Pig

The Pig activity is used to create and queue a Pig job.

Note: If you run this activity on the Redhat platform, you need to upgrade XML User Interface Language (XUL) Runner to version 1.8 or later. After the upgrading, you need to reinstall Mozilla Firefox.

General

The General tab has the following fields.

Field Module Property? Description
Name No The name of the activity in the process definition.
HCatalog Connection Yes Click to select an HCatalog Connection shared resource.

If no matching HCatalog Connection shared resources are found, click Create Shared Resource to create one.

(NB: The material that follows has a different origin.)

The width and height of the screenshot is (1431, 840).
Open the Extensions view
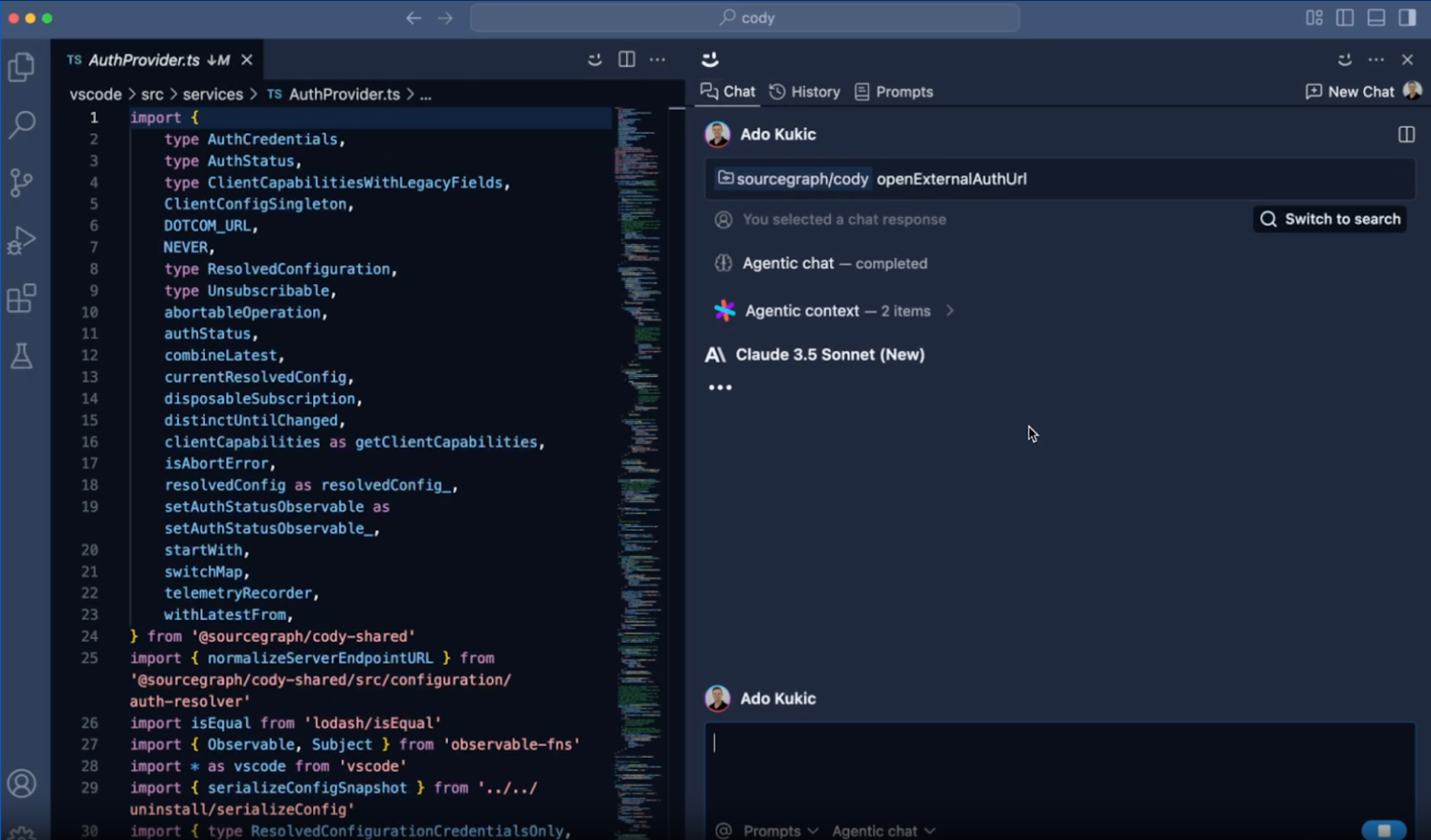(x=20, y=298)
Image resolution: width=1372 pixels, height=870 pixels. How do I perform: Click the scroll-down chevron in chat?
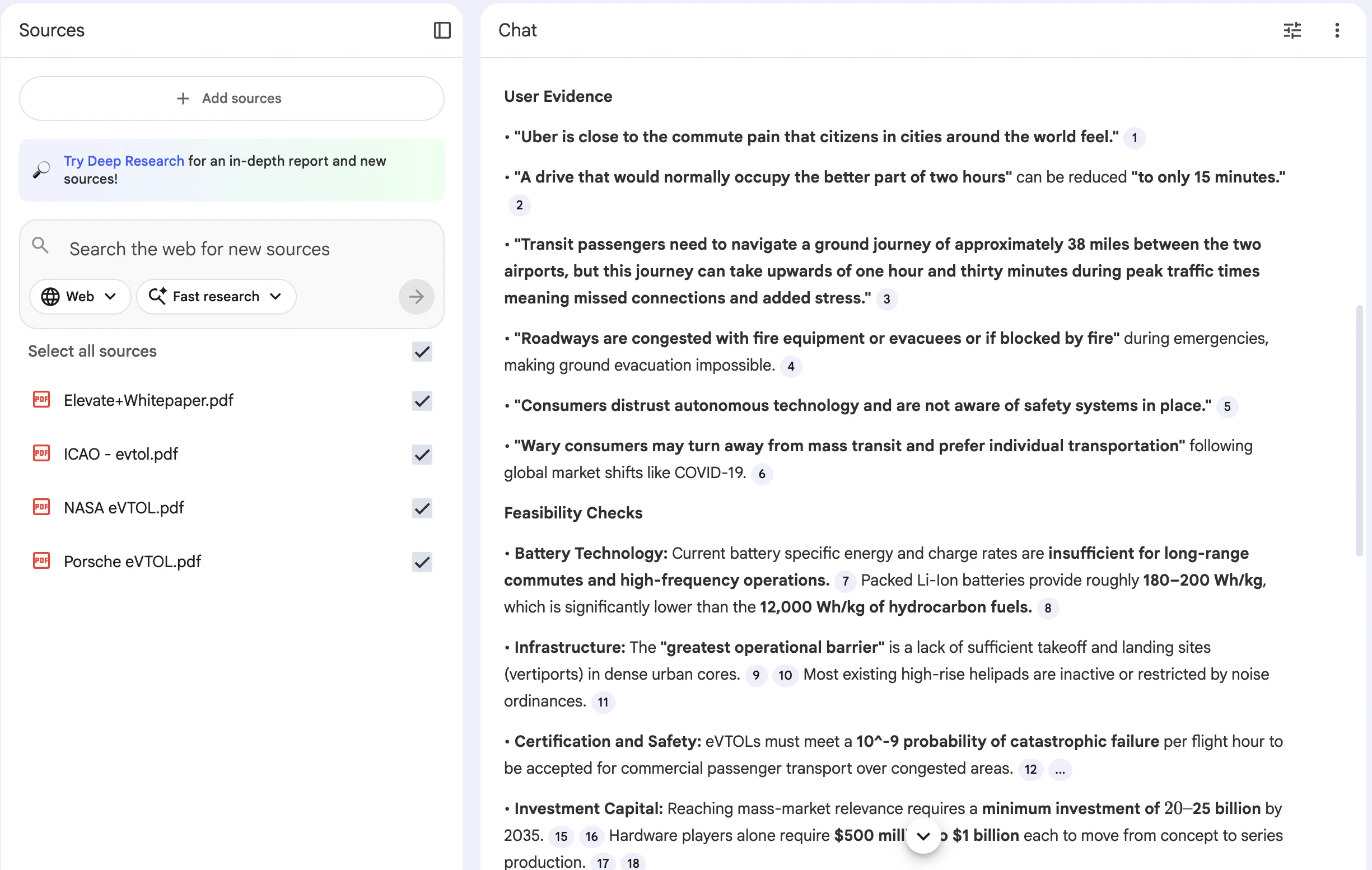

IsFileBase No Select this check box if Pig scripts are from a file.
Pig File Yes Specifies the path of the file contains Pig scripts.
Note: This field is displayed when the IsFileBase check box is selected.
PigEditor No Specifies Pig scripts. The keywords of the scripts are highlighted automatically.
Note: This field is displayed when the IsFileBase check box is cleared.
Arguments No Specifies Pig arguments containing space-separated string.
Status Directory Yes Specifies the directory where the status of the Pig job is located.
Files Yes Specifies the comma separated files to be copied to the Mapreduce cluster.

Description

Provide a short description for the activity.

UDF

The UDF tab has the following fields.

Input Item Module Property? Description
UDF Directory Yes Specifies the directory where user define functions (UDF) is located.
Available UDF Files No Specifies the UDF file to be applied.

Click to list available UDF files under the specified UDF directory. Select a UDF file and click , the UDF file is displayed in the Pig Editor field in the General tab.

Upload UDF File Yes Specifies the UDF file to be uploaded.

Click to select the UDF file to be uploaded, and then click Upload to upload the file to the specified directory.

Input

The values specified in this tab takes precedence over the ones in the corresponding fields in the General tab.

Input Item Data Type Description
PigScript string Specifies Pig scripts.
Note: This item is displayed when the IsFileBase check box is cleared.
PigFile string Specifies the comma separated files to be copied to the Mapreduce cluster.
Note: This item is displayed when the IsFileBase check box is selected.
Arguments string Specifies Pig arguments.
StatusDirectory string Specifies the directory where the status of the Hive job is located.
Files string Specifies the comma separated files to be copied to the Mapreduce cluster.

Output

The output of the activity are as follows.

Output Item Data Type Description
jobId string Returns the job ID of the Pig operation.
Note: You can use the WaitForJobCompletion activity to wait for the job to complete. The exitValue in the Output tab of the WaitForJobCompletion activity shows the exit value of Pig scripts execution.

Fault

The Fault tab lists the exceptions that can be thrown by this activity.

HadoopException Description
msg The error message description returned by the plug-in.
msgCode The error code returned by the plug-in.